# Problem with matrix function output (Q learning, Calvano et al. 2021)

2 views (last 30 days)
Olena Bogdan on 14 May 2021
Hello !
I'm currently working on the Q learning algorithm similar to the one presented in Calvano et al. 2021 (AER).
As a part of preliminary work, I want to produce a distribution table similar to the one I attached below.
The idea is simple. I have a function which gives prices and profits for 2 market makers depending on multiple parameters. More particularly, I want it to vary in alpha (2.0:0.1:4.0) and beta (0.04:0.001:0.06) and fix other parameters at the begining. Then, having a matrix of average values (my function 'fn' gives average prices and profits) and using imagesc(), it would be easy to obtain the desired results. The problem is that the code is not working.
Here is what I have at the moment :
beta0=0
n=10000
T=1000
[P,Profit]=fn(2.0:0.1:4.0,0.04:0.001:0.06,beta0,n,T); % I don't know how to index the profits depending on alpha and beta in order to have a clear matrix later.

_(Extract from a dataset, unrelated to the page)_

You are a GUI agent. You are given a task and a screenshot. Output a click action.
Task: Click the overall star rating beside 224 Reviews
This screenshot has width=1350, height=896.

Matr=append(Profit(:,1)); % Here I put Profit(:,1) because I'm verifying first the profits of the first market maker. But the 'append' function is clearly a wrong idea.
a=(2.0:0.1:4.0)
b=(0.04:0.001:0.06)
imagesc(b, a, Matr);
set(gca, 'YDir', 'normal');
xlabel('beta');
ylabel('alpha');
colorbar
I've already spent hours looking for an answer. It's the first time I use matlab which makes it difficult not only to optimize my code (to make it less time consuming) but also to make it work. I would be very greatful for any help. Thank you !!
Olena Bogdan on 14 May 2021
Oh sorry, here the whole code.
function [P,Profit]=f1(alpha,beta,beta0,T)
%Runs a learning experiment once, for T periods.
%Outcomes
P=zeros(T,2); %Price chosen by each player in each period
Profit = zeros(T,2); %Profit achieved by each player in each period
%Payoff Vectors for Players 1 and 2 - Initialization
%Player 1 has column 1 and Player 2 has column 2
M = zeros(11,2);
for t = 1:T
epsilon = max(beta0,exp(-beta*(t)));
%We first compute the price chosen by each player.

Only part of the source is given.